While examining the patients it is possible to observe hyperemia of face and neck, some puffiness of the face, hyperemia of the conjunctiva and an injection of the sclera vessels,there is a pale nose-lip triangle in some patients. There is often herpetic rash on the lips and the nose wings,expressed hyperemia of the throat, which is of different intensity, less often - an enanthema on the soft palate, angina. During the first days of the disease the tongue has a grayish-white patch, which begins to clear and becomes raspberry with expressed papilla on the third day.

There are symptoms of acute catarrh of the upper respiratory tract such as a running nose, cough, pains in the throat at swallowing in most patients in the initial period of the disease. Similar symptoms of the disease sometimes result in diagnosing catarrh of the upper respiratory tract and difficulties in deciphering the outbreak.

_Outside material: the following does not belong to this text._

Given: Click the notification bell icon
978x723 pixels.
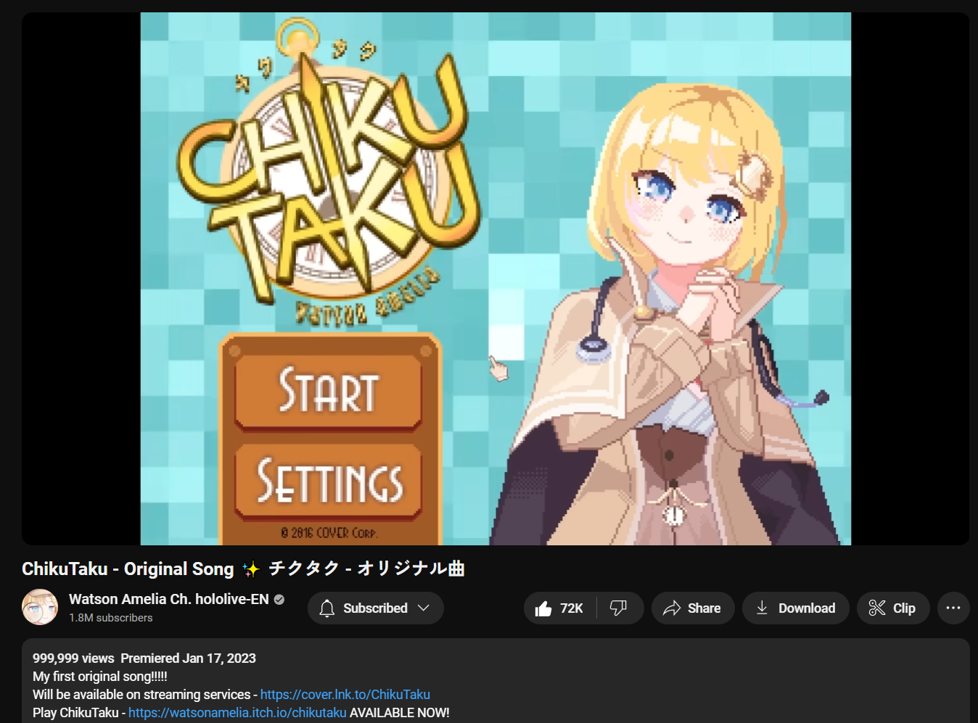Looking at the screenshot, I should point(327,608).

Such diversity of symptoms testifies about the involvement of different organs and systems in the pathological process even on the first days of pseudotuberculosis infection, which is often the reason for a false diagnostics in this period. The most part of such patients are treated at home, the smaller part is sent to a hospital with the diagnoses: acute respiratory disease, polyarthritis, gastroenteritis, catarrhal angina, scarlatina and others. These diagnoses often remain the final ones as a doctor examines a patient for a second time only in the period of convalescence and does not pay attention to some important symptoms of the disease (rash, "raspberry" tongue, pain in the ileocecal area, etc.)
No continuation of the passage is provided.